Look below and pull out each line with the word "agent".

Extracted data entries:
————
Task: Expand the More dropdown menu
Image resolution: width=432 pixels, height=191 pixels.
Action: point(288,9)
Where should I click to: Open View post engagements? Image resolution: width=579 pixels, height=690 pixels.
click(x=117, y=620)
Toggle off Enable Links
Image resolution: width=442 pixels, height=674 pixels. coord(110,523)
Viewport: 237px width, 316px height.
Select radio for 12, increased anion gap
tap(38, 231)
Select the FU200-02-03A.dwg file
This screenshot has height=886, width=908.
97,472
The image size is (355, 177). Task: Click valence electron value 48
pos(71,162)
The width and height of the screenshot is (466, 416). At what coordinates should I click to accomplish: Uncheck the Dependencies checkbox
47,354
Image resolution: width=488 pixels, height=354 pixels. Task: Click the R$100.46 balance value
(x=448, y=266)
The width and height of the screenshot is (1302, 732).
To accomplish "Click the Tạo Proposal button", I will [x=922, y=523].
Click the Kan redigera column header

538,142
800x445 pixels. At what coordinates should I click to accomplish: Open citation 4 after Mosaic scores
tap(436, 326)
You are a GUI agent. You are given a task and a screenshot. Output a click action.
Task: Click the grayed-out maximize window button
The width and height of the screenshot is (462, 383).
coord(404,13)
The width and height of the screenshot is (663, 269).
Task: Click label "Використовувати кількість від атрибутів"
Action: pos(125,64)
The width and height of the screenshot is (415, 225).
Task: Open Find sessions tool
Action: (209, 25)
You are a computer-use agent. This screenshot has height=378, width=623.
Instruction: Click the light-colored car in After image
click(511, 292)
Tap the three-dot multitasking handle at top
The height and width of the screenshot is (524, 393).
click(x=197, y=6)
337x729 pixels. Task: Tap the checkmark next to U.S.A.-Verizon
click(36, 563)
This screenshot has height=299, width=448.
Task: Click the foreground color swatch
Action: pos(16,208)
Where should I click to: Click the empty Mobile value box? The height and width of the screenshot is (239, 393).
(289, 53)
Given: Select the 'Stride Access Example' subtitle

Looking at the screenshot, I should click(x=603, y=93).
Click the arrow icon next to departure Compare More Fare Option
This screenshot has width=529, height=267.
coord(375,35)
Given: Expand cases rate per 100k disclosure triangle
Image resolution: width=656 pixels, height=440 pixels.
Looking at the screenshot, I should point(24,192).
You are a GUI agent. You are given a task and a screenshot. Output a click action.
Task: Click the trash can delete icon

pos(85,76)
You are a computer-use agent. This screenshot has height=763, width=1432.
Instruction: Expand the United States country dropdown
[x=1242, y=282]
————
Written answer
You are a GUI agent. You are given a task and a screenshot. Output a click action.
You are a computer-use agent. This screenshot has height=378, width=623.
You are a GUI agent. You are given a task and a screenshot. Output a click action.
You are a computer-use agent. This screenshot has height=763, width=1432.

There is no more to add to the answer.